11. Lie about your dating
“I once interviewed a candidate who said that she was good friends with a colleague and talked a lot about her family and how much she loves them. But when I asked the employee about the recommendation, he replied that they were just acquaintances. Then, I checked the information with the previous employer, who replied that the candidate often lies, and this is one of its negative features, ”said Sharon Kasasli, head of PR at Blonde 2.0.
12. Rude to the receptionist
“I like to ask the younger team members for their opinion on the candidates I am considering for the position. Some candidates do not understand that communicating with junior staff representatives is part of the hiring process. I always want to know how the candidate behaves in more relaxed, informal communication.
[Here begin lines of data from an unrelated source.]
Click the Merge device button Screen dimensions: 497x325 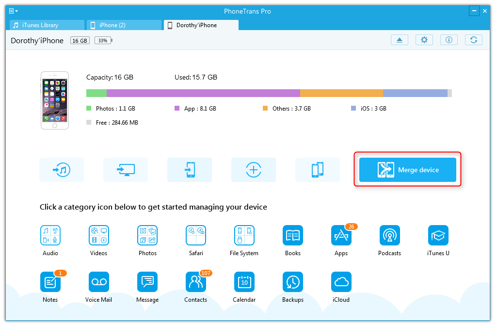pyautogui.click(x=407, y=170)
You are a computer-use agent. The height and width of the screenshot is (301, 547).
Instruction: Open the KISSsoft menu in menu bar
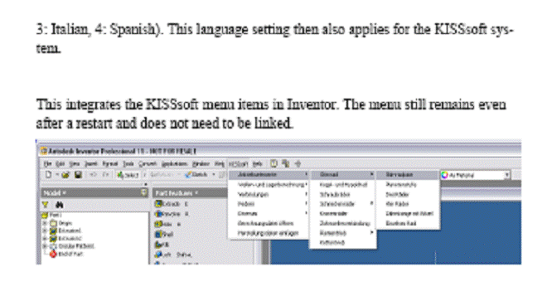tap(238, 164)
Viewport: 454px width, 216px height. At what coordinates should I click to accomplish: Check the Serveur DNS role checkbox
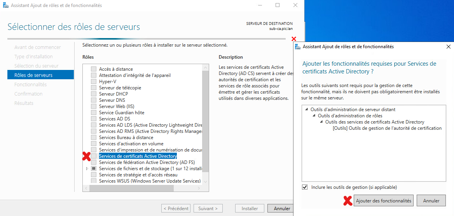pyautogui.click(x=94, y=100)
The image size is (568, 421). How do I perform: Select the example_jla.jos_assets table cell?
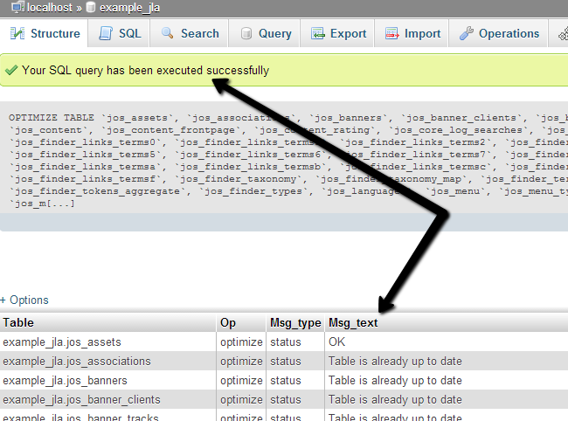click(x=62, y=342)
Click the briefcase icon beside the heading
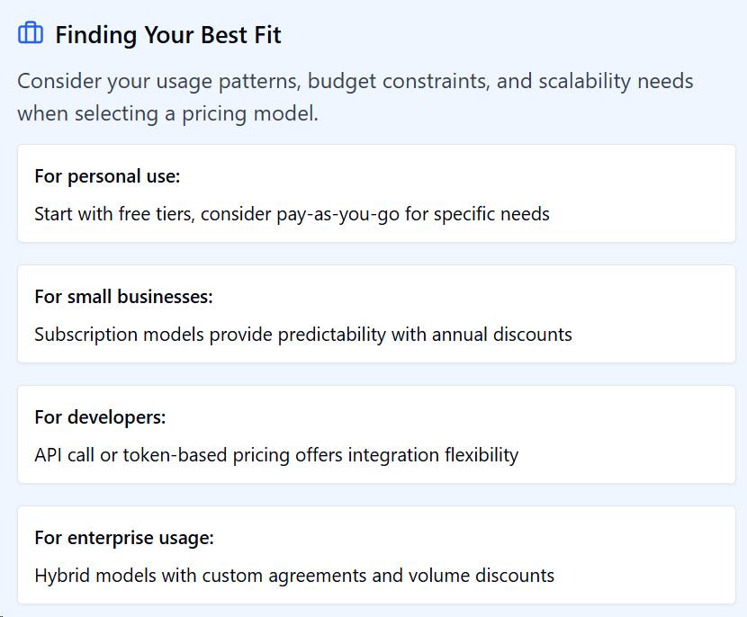 [31, 33]
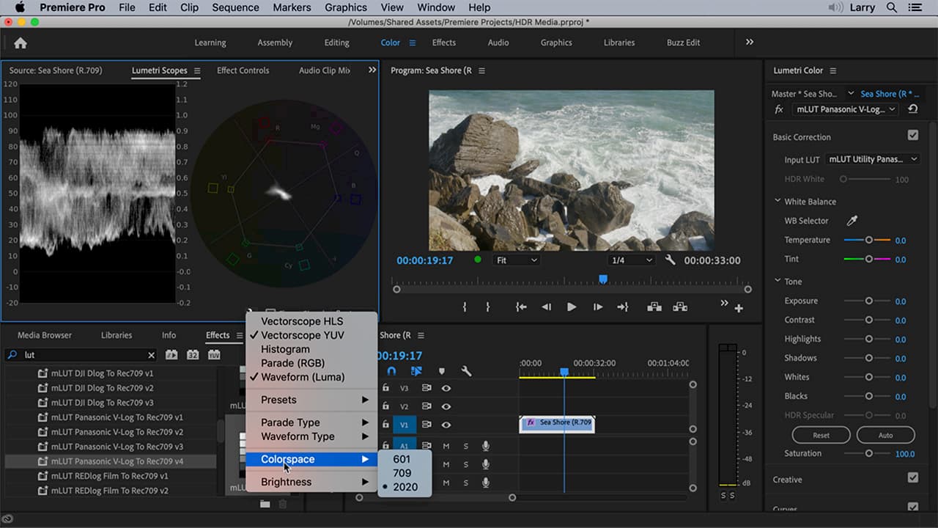This screenshot has height=528, width=938.
Task: Select the 709 colorspace radio option
Action: (402, 473)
Does he treat junior employees as irrelevant or respectful? ”Says Alexander Lowry, professor of finance at Gordon College.
13. Staff harassment
“I had a candidate who called the front desk a dozen times trying to get a conversation with other company employees. When he didn't get what he wanted, he kept calling again and again. He would sometimes hang up when the person he had previously spoken to answered, as if he was trying to trick the front desk clerk. Naturally, we didn't hire him, ”says Brianna Rooney, founder and CEO of Techees.